Joy Goddess: A'Lelia Walker and the Harlem Renaissance was published on June 10, 2025, by Scribner as the first major biography of this celebrity heiress and arts patron who traveled internationally and hosted some of the most memorable parties of New York's Jazz Age. Bundles's nonfiction biography, On Her Own Ground: The Life and Times of Madam C. J. Walker was optioned for a 2020 Netflix series, Self Made, starring Octavia Spencer. She has discussed the historical inaccuracies and behind-the-scenes creative differences in several interviews, podcasts and articles including an Andscape article where she wrote "I'd been part of a complex and frustrating dance as my nonfiction, fact-based material was translated from book to movie by scriptwriters whose visions, goals and sensibilities often were quite different from mine...I had been anticipating Hidden Figures. Instead The Real Housewives of Atlanta was staring back at me."

==Published works==
- Joy Goddess: A'Lelia Walker and the Harlem Renaissance (Scribner, 2025)
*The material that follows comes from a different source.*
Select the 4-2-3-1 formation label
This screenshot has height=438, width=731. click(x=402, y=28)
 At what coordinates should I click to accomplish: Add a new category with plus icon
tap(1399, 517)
- "At the Harlem Renaissance's Most Lavish Parties, Glamour Was a Tool of Resistance" (Town & Country, June 10, 2025)
- "To Tell the Honest Truth: Why Black Women's Stories Remain Essential" (LitHub.com, June 11, 2025)
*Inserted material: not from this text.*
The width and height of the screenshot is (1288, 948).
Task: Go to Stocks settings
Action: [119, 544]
- On Her Own Ground: The Life and Times of Madam C. J. Walker (Scribner, 2001)
- Madam C. J. Walker: Entrepreneur (Chelsea House, 1991; revised 2008)
- Madam Walker Theatre Center: An Indianapolis Treasure (Arcadia Publishing, 2013)
- All about Madam C. J. Walker (Blue River Press/Cardinal Publishing, 2017)
- "Madam C. J. Walker" and "A'Lelia Walker" entries in Henry Louis Gates and Evelyn Higginbotham's African American National Biography
- "Madam C. J. Walker" entry in Darlene Clark Hines's Black Women in America.
- "Netflix's 'Self Made' Suffers from Self-Inflicted Wounds" (Andscape.com, May 12, 2020)

==Awards==
- Forbes 50 Over 50 Impact List 2021
- Emmy Award (NBC News)
- duPont Gold Baton (ABC News 1994)
- American Book Award 1992 for Madam C. J. Walker: Entrepreneur (Chelsea House, 1991)
- The New York Times Notable Book for On Her Own Ground: The Life and Times of Madam C. J. Walker 2001
- Black Caucus of the American Library Association Honor Book 2002
- Letitia Woods Brown Book Prize from the Association of Black Women Historians 2001
- Distinguished alumni awards from Harvard University, Radcliffe College (2004) and Columbia University (2007)
- Honorary doctorate, Indiana University, 2003
- North Central High School Hall of Fame
- Black Memorabilia Hall of Fame
- Indiana Historical Society's Indiana Living Legend, 2021

== Personal life ==
Bundles is a member of the Daughters of the American Revolution as a direct descendant of American Revolutionary War patriot Ishmael Roberts.